What do you mean by skew? You mean the time will be shifted between when it happens and when it is recorded? I was assuming these would be recorded with profiler markers, which have a timestamp in them that AFAIU can be postdated. But later you use skew to refer to bias in the sampling due to profiler-related overhead, which I agree is a real issue.

I agree that the granularity seems too fine, especially if it's for something like "every time a generic stub runs". Maybe just sample the cumulative counts of various things? With postprocessing, that could be converted into an estimated number of events per millisecond of JS execution or something. The goal would be something like: you have a profile that shows a big chunk of time in JS, and you want to know whether it was "fast JS" (in which case the only way to improve would be to run less or do less) or "slow JS" (in which case optimizing the JS code or the JIT engine might be worthwhile.) It would not be a definitive answer either way, but at least it might point in a useful direction to investigate.

But yeah, the profiler usage scenario is somewhat different from the telemetry one.


That said, it might still be useful even with the skew. It's just that as we keep adding more and more stuff to "sample" in the profiler, we risk death-by-a-thousand-skews in being able to interpret the results. We have enough problems with that as it is in other areas.
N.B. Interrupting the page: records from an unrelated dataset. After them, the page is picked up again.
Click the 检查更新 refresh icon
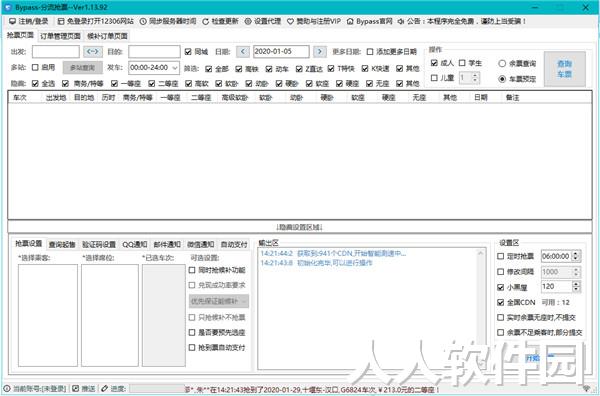Image resolution: width=600 pixels, height=396 pixels. point(205,21)
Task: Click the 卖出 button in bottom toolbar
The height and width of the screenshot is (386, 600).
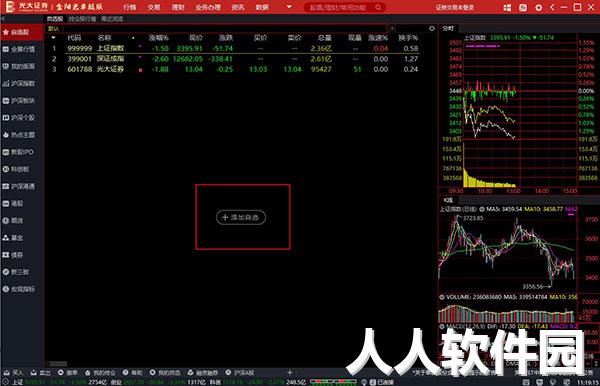Action: [41, 372]
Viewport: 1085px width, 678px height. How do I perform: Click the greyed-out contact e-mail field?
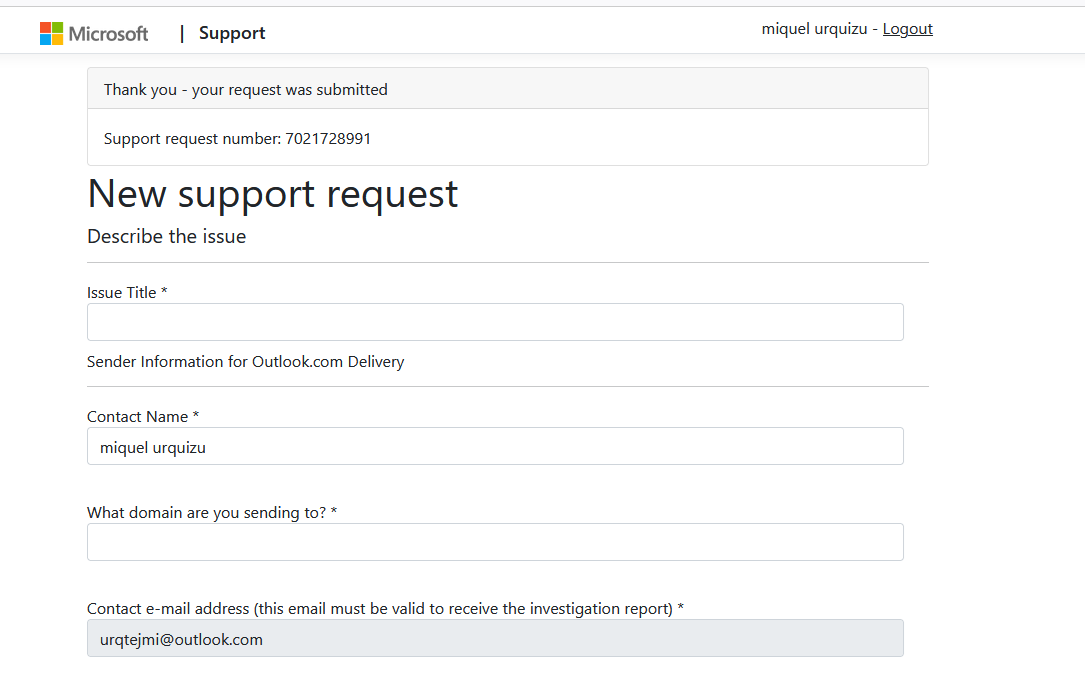(495, 638)
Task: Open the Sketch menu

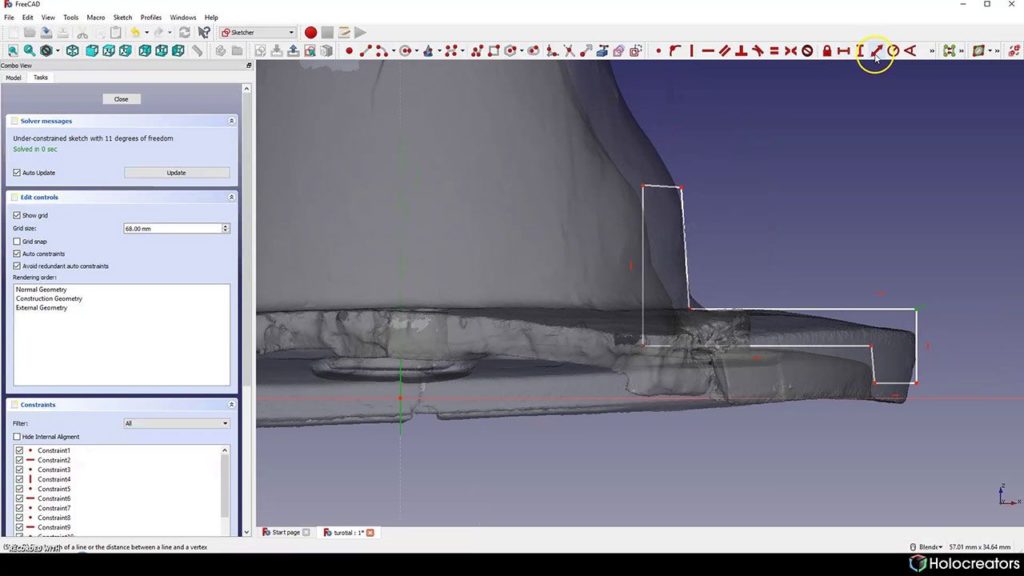Action: point(122,18)
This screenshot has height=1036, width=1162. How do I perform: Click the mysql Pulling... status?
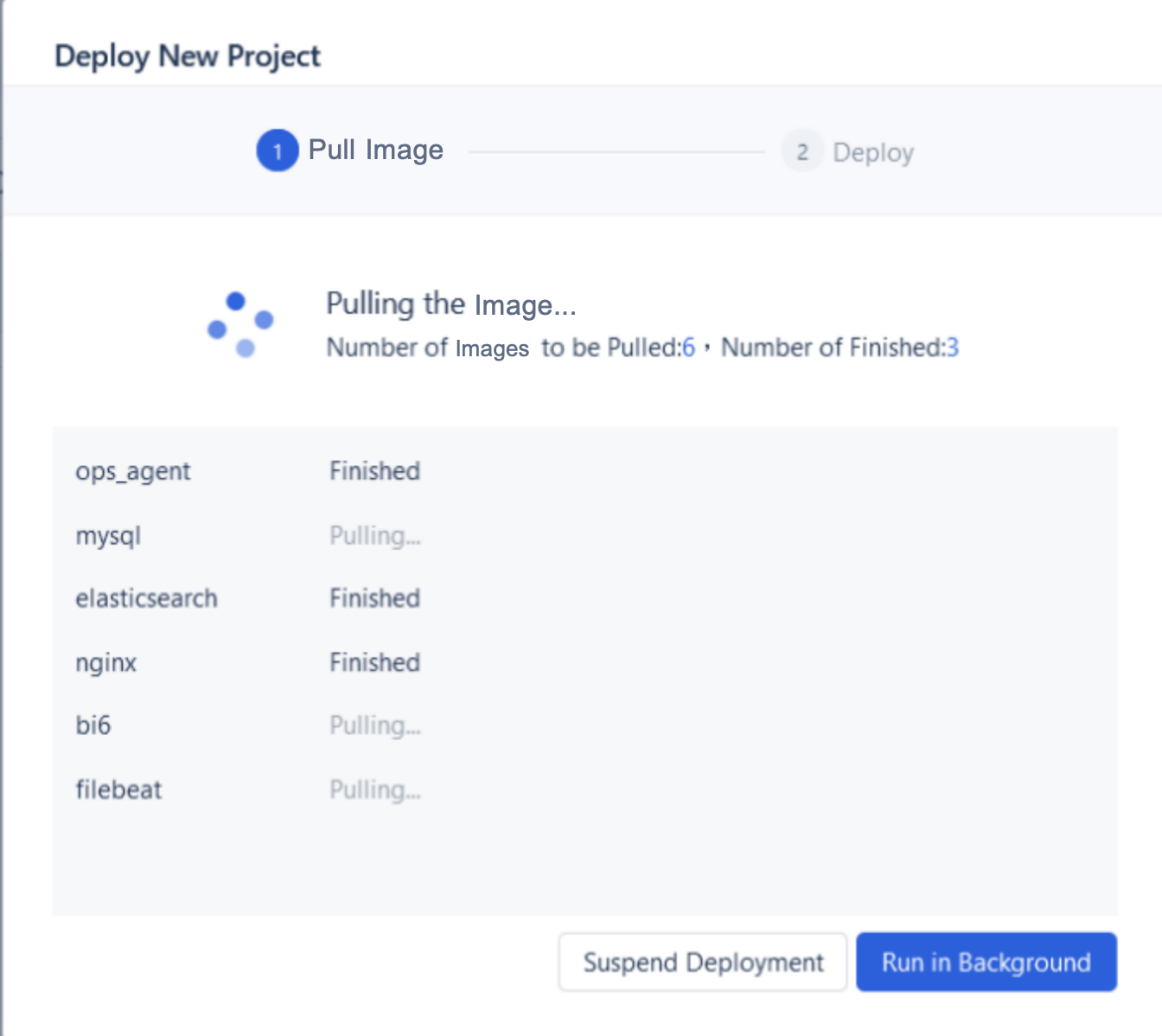click(374, 536)
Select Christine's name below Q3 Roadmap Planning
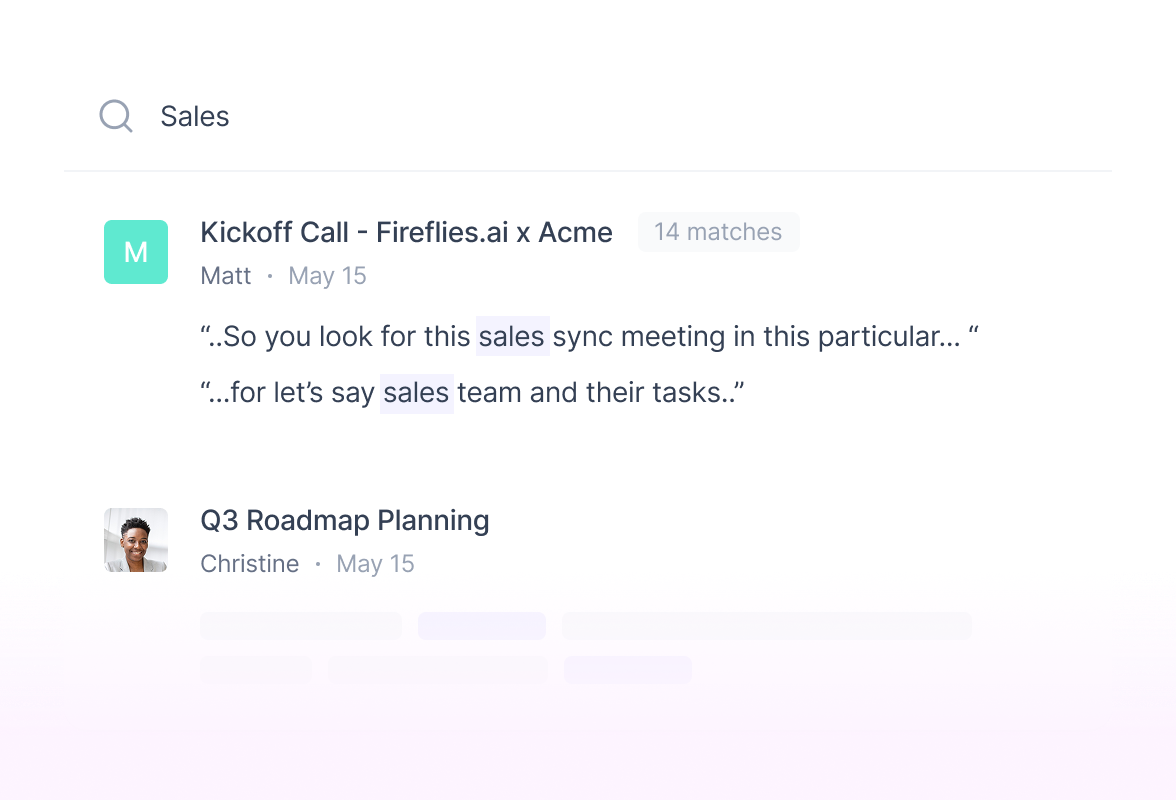The height and width of the screenshot is (800, 1176). pyautogui.click(x=250, y=563)
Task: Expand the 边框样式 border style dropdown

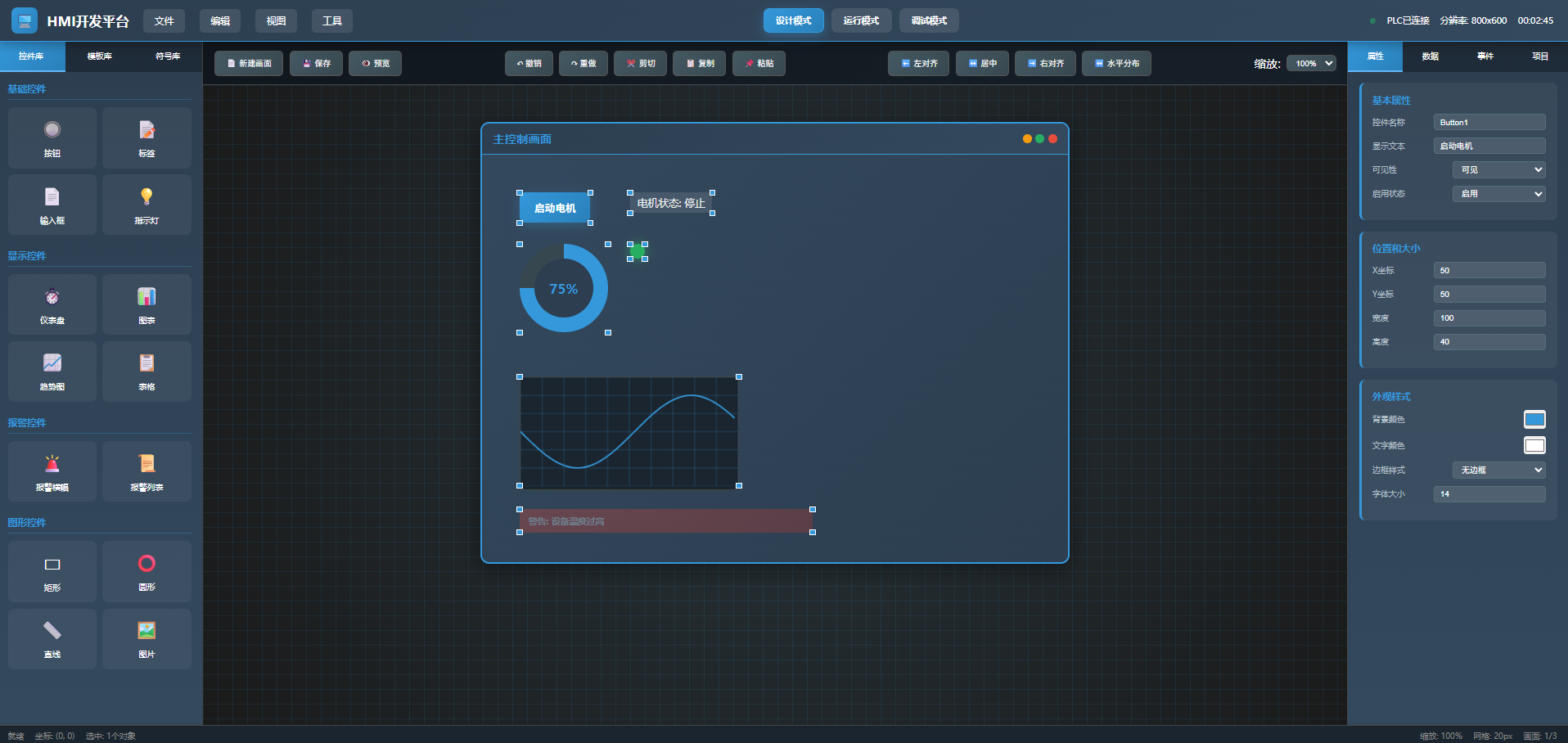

I like to distinguish sampling from tracing, since the profiler does both. (It samples call stacks, including pseudoframes and JS; it traces via markers, which get emitted unconditionally.) The core overhead of traversing data structures when sampling generally isn't too bad, but maintaining those data structures can be. The overhead of tracing, on the other hand, is proportional to how much stuff is happening. So it can easily get really bad, and it biases your sampling. I believe the latter is what you're referring to?


On Wed, Apr 12, 2017 at 9:38 AM, Ehsan Akhgari <ehsan.akhg...@gmail.com <mailto:ehsan.akhg...@gmail.com>> wrote:

    On 2017-04-12 5:33 AM, Jan de Mooij wrote:
    > On Tue, Apr 11, 2017 at 11:25 PM, Steve Fink <sf...@mozilla.com
    <mailto:sf...@mozilla.com>> wrote:
    >
    >> The juxtaposition of telemetry and the IC logger makes me
    wonder -- is it,
    >> or could it be, lightweight enough to report on via telemetry?
    It would be
    >> pretty cool to be able to drive work off of what the bulk of
    our users
    >> could make use of.
    >
    >
    > We could for example record - for each IC kind - how often we
    managed to
    > attach a stub (this should approach 100%) or how many ICs were
    marked as
    > 'Generic' (= we gave up on optimizing for some reason). It's not
    very clear
    > how actionable this data would be (the IC logger stores additional
    > information about the IC inputs) but it might reveal something
    interesting
    > or catch regressions. There are also other JIT things we could add
    > telemetry for, for instance IonBuilder abort reasons. It's
    definitely
    > something to think about.

    Is any of this something that can be exposed in the profiler UI
    somehow
    so that people like me who sometimes file bugs providing a profile of
    something being slow on a website can provide an IC log or some such?